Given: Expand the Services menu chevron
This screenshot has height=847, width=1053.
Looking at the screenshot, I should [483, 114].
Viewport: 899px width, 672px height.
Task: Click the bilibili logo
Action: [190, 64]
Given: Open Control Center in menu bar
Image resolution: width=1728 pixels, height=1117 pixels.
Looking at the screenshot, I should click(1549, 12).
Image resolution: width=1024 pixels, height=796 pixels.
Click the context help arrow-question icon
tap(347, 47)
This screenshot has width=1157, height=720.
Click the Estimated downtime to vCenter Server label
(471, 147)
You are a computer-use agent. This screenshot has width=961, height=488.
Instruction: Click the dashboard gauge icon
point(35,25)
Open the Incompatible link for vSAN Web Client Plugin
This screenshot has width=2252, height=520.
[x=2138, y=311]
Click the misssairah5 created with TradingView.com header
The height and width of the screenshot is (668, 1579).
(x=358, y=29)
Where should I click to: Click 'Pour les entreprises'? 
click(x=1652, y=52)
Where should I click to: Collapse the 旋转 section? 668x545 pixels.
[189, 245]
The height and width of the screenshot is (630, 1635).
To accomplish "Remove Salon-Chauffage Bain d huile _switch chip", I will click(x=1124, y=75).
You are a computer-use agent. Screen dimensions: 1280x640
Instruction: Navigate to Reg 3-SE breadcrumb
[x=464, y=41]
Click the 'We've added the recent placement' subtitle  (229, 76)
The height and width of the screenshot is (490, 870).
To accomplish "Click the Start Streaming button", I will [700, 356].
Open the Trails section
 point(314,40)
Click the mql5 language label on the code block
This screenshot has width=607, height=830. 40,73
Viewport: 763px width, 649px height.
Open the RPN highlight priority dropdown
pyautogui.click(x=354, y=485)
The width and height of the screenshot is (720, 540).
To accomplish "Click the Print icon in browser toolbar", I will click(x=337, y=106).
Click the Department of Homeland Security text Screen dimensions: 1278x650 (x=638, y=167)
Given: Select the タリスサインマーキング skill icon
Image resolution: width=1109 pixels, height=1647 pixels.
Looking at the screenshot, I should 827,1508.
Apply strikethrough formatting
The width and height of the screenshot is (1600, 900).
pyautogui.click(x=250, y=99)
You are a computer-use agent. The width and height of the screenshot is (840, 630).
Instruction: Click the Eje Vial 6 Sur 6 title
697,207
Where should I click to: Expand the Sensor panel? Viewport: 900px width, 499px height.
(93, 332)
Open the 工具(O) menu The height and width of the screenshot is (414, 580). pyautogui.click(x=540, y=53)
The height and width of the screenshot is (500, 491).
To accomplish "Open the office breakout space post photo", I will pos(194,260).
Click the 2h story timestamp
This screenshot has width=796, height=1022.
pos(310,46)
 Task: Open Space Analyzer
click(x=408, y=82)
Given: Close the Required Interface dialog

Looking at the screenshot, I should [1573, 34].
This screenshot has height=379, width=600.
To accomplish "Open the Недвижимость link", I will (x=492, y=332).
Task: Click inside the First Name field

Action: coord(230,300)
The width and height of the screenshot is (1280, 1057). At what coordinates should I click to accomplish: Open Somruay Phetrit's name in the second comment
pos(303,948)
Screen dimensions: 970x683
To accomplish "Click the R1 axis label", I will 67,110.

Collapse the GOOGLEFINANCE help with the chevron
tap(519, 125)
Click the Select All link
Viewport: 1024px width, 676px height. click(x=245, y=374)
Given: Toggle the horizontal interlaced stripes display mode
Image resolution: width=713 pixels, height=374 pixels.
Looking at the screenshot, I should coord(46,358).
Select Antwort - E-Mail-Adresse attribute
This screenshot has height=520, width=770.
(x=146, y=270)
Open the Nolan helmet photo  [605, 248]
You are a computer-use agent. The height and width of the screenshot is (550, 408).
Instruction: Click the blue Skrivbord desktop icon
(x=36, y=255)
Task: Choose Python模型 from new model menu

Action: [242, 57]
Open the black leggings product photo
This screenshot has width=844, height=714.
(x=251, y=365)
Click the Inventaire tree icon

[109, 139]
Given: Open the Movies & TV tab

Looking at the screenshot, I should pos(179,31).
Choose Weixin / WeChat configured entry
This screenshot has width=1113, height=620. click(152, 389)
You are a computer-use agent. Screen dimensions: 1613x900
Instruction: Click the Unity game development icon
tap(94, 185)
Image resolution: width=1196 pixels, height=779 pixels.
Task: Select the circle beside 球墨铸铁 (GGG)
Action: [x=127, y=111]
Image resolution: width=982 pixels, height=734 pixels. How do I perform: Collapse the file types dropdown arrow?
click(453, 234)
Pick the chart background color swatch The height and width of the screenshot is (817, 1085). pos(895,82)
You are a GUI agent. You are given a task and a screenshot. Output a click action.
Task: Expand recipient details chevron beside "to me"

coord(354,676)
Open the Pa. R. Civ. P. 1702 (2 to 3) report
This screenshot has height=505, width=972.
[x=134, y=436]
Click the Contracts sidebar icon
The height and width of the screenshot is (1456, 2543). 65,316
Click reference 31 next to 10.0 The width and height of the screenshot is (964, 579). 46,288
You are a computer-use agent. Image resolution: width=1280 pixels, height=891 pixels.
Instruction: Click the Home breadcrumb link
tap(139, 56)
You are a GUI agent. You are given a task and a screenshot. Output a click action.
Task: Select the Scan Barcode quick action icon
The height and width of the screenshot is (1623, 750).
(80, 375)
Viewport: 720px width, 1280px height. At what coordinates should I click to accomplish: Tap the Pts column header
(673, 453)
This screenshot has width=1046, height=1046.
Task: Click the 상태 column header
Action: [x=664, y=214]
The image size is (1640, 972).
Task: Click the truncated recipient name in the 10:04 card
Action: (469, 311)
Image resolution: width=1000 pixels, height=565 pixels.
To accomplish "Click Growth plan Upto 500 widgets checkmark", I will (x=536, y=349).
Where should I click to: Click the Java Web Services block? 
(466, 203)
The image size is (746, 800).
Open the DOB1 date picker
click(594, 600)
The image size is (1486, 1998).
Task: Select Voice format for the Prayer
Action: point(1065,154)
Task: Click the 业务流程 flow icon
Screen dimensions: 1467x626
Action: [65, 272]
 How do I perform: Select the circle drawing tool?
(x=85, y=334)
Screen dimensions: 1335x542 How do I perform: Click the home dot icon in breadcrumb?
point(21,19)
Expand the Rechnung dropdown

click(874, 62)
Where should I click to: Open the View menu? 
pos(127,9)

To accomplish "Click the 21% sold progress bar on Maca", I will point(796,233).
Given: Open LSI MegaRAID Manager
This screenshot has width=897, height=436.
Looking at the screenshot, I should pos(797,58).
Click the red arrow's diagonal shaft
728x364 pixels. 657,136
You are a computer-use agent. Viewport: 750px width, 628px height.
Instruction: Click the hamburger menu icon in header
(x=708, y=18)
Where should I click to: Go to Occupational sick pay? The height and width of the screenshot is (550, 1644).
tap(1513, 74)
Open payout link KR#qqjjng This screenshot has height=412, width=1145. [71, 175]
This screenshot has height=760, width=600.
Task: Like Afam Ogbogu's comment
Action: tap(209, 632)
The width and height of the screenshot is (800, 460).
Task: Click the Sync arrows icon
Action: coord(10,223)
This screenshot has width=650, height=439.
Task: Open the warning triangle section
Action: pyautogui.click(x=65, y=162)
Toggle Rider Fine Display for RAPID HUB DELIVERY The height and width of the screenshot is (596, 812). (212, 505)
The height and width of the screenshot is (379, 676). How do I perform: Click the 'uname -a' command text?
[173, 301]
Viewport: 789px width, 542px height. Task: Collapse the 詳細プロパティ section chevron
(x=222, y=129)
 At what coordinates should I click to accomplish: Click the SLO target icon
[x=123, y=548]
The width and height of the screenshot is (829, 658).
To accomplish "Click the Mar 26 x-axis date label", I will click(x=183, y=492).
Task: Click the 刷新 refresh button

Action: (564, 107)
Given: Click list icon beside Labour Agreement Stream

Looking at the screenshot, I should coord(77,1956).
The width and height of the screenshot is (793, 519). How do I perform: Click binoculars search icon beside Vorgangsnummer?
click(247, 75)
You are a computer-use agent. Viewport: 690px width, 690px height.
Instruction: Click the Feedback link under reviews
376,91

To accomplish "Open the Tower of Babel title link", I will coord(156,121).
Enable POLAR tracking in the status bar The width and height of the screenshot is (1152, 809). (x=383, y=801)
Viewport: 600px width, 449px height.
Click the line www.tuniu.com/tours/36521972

========

• **Work to complete**
Quote, without alteration, the final stretch of the entries: the line with "Open payout link" onward to the last line.

• **Your solution**
Open payout link KR#qqjjng This screenshot has height=412, width=1145. [71, 175]
This screenshot has height=760, width=600.
Task: Like Afam Ogbogu's comment
Action: tap(209, 632)
The width and height of the screenshot is (800, 460).
Task: Click the Sync arrows icon
Action: coord(10,223)
This screenshot has width=650, height=439.
Task: Open the warning triangle section
Action: pyautogui.click(x=65, y=162)
Toggle Rider Fine Display for RAPID HUB DELIVERY The height and width of the screenshot is (596, 812). (212, 505)
The height and width of the screenshot is (379, 676). How do I perform: Click the 'uname -a' command text?
[173, 301]
Viewport: 789px width, 542px height. Task: Collapse the 詳細プロパティ section chevron
(x=222, y=129)
 At what coordinates should I click to accomplish: Click the SLO target icon
[x=123, y=548]
The width and height of the screenshot is (829, 658).
To accomplish "Click the Mar 26 x-axis date label", I will click(x=183, y=492).
Task: Click the 刷新 refresh button

Action: (564, 107)
Given: Click list icon beside Labour Agreement Stream

Looking at the screenshot, I should coord(77,1956).
The width and height of the screenshot is (793, 519). How do I perform: Click binoculars search icon beside Vorgangsnummer?
click(247, 75)
You are a computer-use agent. Viewport: 690px width, 690px height.
Instruction: Click the Feedback link under reviews
376,91

To accomplish "Open the Tower of Babel title link", I will coord(156,121).
Enable POLAR tracking in the status bar The width and height of the screenshot is (1152, 809). (x=383, y=801)
Viewport: 600px width, 449px height.
Click the line www.tuniu.com/tours/36521972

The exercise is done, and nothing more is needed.